Data extracted from a collection
>>>>>

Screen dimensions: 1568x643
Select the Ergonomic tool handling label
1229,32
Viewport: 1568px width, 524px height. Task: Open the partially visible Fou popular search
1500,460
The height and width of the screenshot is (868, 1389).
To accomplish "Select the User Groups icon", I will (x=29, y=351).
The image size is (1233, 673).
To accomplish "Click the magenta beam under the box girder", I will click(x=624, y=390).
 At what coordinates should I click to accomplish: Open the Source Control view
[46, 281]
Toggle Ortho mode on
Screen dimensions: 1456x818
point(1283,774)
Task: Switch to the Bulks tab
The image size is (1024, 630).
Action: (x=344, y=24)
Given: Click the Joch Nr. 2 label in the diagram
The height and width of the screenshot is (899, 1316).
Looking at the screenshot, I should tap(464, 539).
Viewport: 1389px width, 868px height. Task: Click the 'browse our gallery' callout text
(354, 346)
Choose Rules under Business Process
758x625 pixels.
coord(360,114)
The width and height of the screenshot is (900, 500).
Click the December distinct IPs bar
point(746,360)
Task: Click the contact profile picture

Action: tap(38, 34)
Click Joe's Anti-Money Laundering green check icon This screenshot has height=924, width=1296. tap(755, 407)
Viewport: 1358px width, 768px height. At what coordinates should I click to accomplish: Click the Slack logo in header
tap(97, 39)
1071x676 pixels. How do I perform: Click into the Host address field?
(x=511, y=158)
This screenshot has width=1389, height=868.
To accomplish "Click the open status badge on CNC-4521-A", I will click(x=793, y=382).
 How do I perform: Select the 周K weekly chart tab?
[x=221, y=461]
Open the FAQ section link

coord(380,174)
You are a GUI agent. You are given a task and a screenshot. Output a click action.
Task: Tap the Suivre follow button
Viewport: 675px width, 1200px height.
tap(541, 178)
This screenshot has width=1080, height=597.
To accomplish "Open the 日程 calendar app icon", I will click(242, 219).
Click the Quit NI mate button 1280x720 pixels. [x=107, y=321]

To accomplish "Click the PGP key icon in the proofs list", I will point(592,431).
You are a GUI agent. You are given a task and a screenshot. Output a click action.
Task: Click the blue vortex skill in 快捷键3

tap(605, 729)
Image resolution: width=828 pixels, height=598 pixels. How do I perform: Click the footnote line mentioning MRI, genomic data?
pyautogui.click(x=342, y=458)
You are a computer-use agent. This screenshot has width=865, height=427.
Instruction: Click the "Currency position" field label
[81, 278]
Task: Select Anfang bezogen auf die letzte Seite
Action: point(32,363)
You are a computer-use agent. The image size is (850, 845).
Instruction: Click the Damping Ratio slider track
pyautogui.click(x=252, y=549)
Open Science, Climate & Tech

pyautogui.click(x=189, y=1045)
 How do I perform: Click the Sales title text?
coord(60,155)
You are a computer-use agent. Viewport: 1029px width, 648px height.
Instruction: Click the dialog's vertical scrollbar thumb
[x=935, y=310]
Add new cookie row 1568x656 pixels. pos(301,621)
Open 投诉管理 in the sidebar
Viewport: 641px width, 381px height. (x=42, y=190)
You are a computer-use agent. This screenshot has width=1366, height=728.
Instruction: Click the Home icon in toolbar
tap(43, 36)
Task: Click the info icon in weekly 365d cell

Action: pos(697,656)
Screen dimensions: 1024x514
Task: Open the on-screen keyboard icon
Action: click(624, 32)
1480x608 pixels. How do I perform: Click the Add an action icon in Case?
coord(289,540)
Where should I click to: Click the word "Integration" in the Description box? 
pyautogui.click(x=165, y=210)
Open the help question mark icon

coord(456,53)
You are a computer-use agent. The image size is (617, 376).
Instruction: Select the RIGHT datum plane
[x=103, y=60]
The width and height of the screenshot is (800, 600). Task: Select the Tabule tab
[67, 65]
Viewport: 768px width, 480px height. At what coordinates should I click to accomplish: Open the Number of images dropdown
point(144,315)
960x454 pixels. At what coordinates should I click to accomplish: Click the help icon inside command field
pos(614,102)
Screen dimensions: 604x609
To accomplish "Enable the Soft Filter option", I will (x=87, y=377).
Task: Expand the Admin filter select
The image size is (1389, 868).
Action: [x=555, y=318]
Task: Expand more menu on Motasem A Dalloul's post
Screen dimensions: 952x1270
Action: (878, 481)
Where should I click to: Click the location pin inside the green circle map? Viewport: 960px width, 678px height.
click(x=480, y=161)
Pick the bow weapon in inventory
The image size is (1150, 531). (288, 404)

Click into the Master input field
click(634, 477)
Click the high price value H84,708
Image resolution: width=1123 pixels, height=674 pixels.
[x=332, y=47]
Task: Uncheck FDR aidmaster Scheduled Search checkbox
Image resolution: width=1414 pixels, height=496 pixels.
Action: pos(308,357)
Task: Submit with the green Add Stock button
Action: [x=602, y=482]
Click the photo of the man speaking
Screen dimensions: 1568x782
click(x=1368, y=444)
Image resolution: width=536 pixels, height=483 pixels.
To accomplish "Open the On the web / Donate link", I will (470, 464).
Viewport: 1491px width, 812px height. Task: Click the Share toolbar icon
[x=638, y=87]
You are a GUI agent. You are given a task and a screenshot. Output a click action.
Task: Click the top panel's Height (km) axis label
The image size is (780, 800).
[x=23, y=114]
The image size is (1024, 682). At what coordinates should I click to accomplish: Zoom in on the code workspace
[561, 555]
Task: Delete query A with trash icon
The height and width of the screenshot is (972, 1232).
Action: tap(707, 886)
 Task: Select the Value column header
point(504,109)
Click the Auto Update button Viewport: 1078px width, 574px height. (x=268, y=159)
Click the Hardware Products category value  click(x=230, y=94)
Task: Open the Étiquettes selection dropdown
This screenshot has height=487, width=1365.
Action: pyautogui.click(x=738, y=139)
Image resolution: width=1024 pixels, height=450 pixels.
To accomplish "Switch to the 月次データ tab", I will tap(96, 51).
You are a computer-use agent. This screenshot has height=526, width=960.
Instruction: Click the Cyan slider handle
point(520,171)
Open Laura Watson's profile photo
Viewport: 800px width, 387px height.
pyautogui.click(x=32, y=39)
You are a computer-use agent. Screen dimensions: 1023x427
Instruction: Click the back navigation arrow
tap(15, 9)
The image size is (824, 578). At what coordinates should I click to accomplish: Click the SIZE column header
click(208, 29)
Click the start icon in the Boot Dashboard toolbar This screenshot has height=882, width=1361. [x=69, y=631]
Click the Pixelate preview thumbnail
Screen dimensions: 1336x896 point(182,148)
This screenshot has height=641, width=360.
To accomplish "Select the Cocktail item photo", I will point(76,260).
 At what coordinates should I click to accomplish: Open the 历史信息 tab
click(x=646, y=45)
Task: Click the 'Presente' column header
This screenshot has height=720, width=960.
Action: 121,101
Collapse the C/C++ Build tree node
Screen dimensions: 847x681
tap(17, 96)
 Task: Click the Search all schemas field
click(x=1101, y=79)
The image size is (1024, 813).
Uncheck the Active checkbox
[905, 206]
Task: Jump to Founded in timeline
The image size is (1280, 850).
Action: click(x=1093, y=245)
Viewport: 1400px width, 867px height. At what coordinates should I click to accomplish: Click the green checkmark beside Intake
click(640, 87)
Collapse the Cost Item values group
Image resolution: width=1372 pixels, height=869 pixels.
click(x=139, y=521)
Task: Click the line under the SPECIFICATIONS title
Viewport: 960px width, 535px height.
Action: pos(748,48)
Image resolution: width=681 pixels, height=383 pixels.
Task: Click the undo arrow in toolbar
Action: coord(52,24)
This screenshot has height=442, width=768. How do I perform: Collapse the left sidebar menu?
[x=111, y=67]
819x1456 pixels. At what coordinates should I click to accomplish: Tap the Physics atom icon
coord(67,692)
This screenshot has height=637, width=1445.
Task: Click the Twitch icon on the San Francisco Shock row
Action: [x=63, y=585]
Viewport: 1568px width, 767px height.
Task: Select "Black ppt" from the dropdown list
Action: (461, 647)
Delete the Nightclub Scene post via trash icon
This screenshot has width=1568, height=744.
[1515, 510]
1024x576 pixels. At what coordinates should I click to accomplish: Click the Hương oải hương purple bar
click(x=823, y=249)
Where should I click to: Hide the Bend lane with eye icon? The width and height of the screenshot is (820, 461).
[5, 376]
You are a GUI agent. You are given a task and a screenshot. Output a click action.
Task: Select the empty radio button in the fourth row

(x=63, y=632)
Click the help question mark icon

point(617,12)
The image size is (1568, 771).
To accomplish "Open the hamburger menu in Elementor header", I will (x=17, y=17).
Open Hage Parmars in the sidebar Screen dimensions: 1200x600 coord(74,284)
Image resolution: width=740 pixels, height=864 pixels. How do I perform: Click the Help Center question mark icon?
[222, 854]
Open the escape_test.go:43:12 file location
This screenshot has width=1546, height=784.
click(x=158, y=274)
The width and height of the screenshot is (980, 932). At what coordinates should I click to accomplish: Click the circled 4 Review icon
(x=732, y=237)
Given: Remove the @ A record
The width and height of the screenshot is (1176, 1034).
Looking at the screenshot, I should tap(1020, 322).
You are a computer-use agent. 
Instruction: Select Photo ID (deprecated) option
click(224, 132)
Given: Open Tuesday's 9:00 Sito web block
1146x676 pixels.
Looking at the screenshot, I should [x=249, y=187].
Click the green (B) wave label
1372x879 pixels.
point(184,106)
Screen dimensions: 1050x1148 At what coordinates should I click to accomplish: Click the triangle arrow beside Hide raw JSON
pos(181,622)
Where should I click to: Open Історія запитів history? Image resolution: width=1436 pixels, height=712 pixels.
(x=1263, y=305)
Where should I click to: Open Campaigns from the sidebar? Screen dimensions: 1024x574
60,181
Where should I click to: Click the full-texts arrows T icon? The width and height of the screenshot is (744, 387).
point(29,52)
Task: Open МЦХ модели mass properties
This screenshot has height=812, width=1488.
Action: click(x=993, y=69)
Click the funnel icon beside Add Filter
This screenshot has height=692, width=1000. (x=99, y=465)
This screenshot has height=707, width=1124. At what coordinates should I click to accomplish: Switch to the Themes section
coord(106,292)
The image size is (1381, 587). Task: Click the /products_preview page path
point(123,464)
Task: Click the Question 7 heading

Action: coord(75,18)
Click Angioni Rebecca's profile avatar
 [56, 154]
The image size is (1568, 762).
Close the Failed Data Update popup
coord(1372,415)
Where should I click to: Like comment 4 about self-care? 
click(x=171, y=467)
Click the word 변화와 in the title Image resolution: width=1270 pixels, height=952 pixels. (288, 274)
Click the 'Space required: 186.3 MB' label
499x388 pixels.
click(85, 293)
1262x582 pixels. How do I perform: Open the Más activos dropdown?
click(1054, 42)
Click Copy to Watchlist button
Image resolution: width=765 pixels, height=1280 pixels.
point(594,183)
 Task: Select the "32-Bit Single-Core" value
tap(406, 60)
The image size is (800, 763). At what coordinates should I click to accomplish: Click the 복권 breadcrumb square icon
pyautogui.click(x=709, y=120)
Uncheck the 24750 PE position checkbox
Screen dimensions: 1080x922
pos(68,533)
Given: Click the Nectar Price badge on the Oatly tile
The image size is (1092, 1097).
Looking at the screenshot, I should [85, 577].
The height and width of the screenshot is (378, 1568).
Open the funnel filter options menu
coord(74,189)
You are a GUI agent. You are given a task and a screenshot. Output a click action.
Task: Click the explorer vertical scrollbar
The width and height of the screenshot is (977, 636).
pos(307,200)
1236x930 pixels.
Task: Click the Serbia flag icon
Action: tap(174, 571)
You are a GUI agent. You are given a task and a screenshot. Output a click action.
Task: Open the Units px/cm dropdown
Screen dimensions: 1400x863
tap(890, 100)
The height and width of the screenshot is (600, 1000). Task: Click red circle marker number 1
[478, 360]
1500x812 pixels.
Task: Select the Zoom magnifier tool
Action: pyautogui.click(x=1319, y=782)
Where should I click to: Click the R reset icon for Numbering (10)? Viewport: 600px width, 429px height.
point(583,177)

<<<<<

## Description of the task
The string "badge" may appear in the entries. Say how many lines contain it, as a bare number.

## Exercise response
2